CHAPTER III.
A public meeting was held at 'the Farm House,' Harrow Street, in the Mint, some time since, to take into consideration the grievances of the poor people whose homes were about to be demolished to make way for a new street, a railway, and some dwellings for the accommodation of a superior class of tenants.
It is necessary for a thorough understanding of the question which is agitating the entire community that every phase of it should be studied.
In and about the Mint, which is a notorious 'slum,' in addition to a very large contingent of the criminal classes, there resides a colony of industrious folks, whose livelihood must be earned in the great thoroughfares. Hawkers of fish and fruit and vegetables, penny-toy vendors, watercress and flower girls, cheapjacks, street stall-keepers of all sorts and conditions, and men and women and children who work at certain industries carried on in the neighbourhood—these are among the deserving class of the poor, earning precarious incomes, who are about to be driven out by a Metropolitan improvement and forced to seek shelter in one or other of the already densely-packed districts.

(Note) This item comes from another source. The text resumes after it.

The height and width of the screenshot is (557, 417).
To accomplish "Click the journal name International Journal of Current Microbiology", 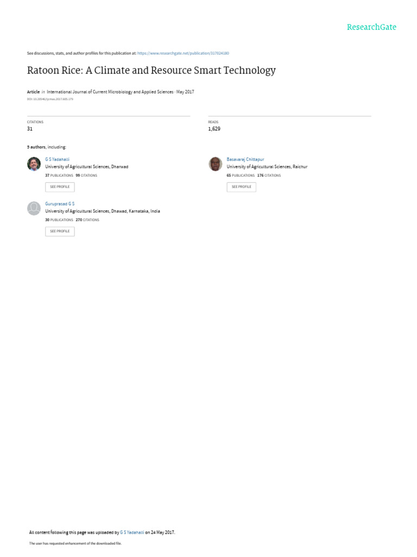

The first effect on the dishoused people themselves will be disastrous. They will not only be compelled to give up their work and their clientèle in the neighbourhood, but they will lose a privilege which is absolute salvation to many of them. The injury is greatest to the most industrious, because they have 'established a character' among the little tradespeople of the district, and in the winter they obtain the necessaries of life on credit. In the winter, times are bad for many of the ordinary industries of the poor, and, but for the fact that local shopkeepers will trust established tenants of decent character, hundreds of them would be brought face to face with absolute starvation.
The 'characters' worked up in one district are useless in another, and thus it will be seen how severe a blow to the poor dwellers in a neighbourhood its destruction must be.
Moreover, in addition to being injured themselves, the displaced inhabitants will injure the neighbourhoods to which they migrate. A sudden rush will be made, say, on the rookeries of Bethnal Green or Whitechapel—places already overcrowded. What will be the result? Where we have one family living in a single room now, we shall presently find two families packed, and the rush for accommodation will send the rents of these places up another ten or fifteen per cent.
Some of the dislodged people, men and women who are never half-a-crown ahead of the world, must, as they get no compensation for the loss they will be put to by eviction, drift into the workhouse.
Now, the workhouse is utter ruin to the class who look for their work daily. A man goes into the casual ward; before he leaves it in the morning, he must do a certain amount of work. It is quite right that he should, but what is the result? When he gets out it is too late to look for work that day; the chance is gone. So he must come in again the next night, and the process is repeated. This is the way habitual loafers are too often manufactured, and one fruitful source of vagabondage is the constant disturbance of the poor from the places where they had settled down and started in business.